Understanding What a Diversion Program Is for Drug Charges

If you were recently caught with drugs for the first time, you may be able to get out of going through a court trial if you agree to a diversion program. Before you accept this type of offer, it's important to hire a drug defense attorney to represent you. Your attorney can give you advice and help you make the best decision through this time, and he or she will help you better understand what a diversion program is.

What Is a Diversion Program?

A diversion program is something many courts offer to people that are charged with minor drug crimes. They are often used only for first-time offenders, but they can also be used for repeat offenders if the charges are minor.

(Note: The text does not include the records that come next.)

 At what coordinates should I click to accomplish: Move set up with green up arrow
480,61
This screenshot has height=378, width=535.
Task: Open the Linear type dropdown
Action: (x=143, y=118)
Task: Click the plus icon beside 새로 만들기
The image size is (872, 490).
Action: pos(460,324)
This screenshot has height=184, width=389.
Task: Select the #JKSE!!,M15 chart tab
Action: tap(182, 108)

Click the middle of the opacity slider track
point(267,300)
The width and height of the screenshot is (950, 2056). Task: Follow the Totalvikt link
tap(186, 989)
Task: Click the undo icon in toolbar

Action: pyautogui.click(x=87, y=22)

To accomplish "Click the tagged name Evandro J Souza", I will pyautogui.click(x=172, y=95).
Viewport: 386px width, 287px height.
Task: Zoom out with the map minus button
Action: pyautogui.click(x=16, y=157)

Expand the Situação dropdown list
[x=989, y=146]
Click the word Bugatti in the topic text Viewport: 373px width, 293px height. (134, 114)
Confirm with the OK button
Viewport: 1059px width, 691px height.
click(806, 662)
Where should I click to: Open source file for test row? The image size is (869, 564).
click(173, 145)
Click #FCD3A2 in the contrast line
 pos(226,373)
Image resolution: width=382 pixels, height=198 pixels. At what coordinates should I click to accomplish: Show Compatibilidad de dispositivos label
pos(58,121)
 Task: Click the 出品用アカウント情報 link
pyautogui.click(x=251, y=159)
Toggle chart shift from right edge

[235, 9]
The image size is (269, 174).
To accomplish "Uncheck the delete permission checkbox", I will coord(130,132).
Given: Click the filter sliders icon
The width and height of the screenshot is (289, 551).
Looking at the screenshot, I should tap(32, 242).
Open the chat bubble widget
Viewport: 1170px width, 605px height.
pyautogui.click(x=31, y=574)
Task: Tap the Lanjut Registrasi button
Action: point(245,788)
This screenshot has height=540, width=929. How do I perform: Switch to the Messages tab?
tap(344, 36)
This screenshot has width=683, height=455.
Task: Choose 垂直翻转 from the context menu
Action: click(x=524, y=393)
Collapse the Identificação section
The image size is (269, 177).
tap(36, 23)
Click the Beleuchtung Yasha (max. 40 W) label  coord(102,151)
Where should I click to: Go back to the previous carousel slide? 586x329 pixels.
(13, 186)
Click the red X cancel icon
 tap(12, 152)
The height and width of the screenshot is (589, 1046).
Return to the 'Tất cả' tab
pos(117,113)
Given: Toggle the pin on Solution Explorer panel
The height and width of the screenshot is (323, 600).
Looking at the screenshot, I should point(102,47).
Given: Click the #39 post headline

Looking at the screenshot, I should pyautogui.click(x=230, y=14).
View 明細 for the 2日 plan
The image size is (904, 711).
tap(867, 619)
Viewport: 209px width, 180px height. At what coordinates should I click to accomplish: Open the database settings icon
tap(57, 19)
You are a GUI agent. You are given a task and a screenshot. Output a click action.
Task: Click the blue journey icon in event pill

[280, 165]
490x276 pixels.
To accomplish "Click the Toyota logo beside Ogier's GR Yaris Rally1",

When the court offers a diversion program, it means that you are agreeing to accept the drug charge; however, they will drop it off your record if you complete certain requirements. The requirements vary, but they can include:

  • Paying fines
  • Staying on probation for a certain length of time without getting into any type of criminal trouble during this time
  • Performing community service
  • Completing certain classes, such as anger management or drug education courses

If you decide to accept the diversion program offered to you, you must complete all necessary requirements. If you fail to do so, you could end up getting arrested and paying additional fines. You could also end up with a permanent criminal charge on your record.

Why Do Courts Offer This?

Courts offer diversion programs for a number of reasons, but here are the main two reasons:

  1. It gives people another chance—Courts are often more lenient with people that have clear criminal records, which is why they tend to offer these programs to people that have never committed crimes. When the court offers you a diversion program, it is giving you another chance and a way to keep your record clean, but you will have responsibilities to meet to make this work.
  2. It saves time and money in court—Courts are busy, and they would often rather offer diversion programs for minor crimes simply because this saves time and money for everyone involved.

If you are offered a diversion program, you will still have to go to court, and you will still need a lawyer. Your lawyer will help you understand what the program entails, and he or she can help you decide if this is the right route for you to take.

Do You Have to Accept It?

When the court offers a diversion program, it is a choice. You do not have to accept it if you don't want to; however, it is often better to accept it than to choose the alternative. If you choose not to accept it, the court will probably plan a trial date for you. This means that your case will go before a judge or jury, and they will decide what the outcome is.

One of the main reasons a person would decline a diversion program is if the person was truly innocent. Keep in mind though, that the court will decide whether you are guilty or innocent. If you have plenty of evidence to prove your innocence, this might work out fine for you. On the other hand, if you do not have evidence to prove your innocence, you might end up charged with a drug crime.

Accepting a diversion program is typically the best thing to do. While you will have to complete certain duties for the program, at least it offers a way to get the charges completely dropped. If you accept it and complete your requirements, the court will drop all charges. This is ideal if you plan to apply for a job in the future that requires background checks.

If you are not sure what you should do after being charged with a drug crime, hire a good drug defense attorney. He or she will help you understand your rights and your options.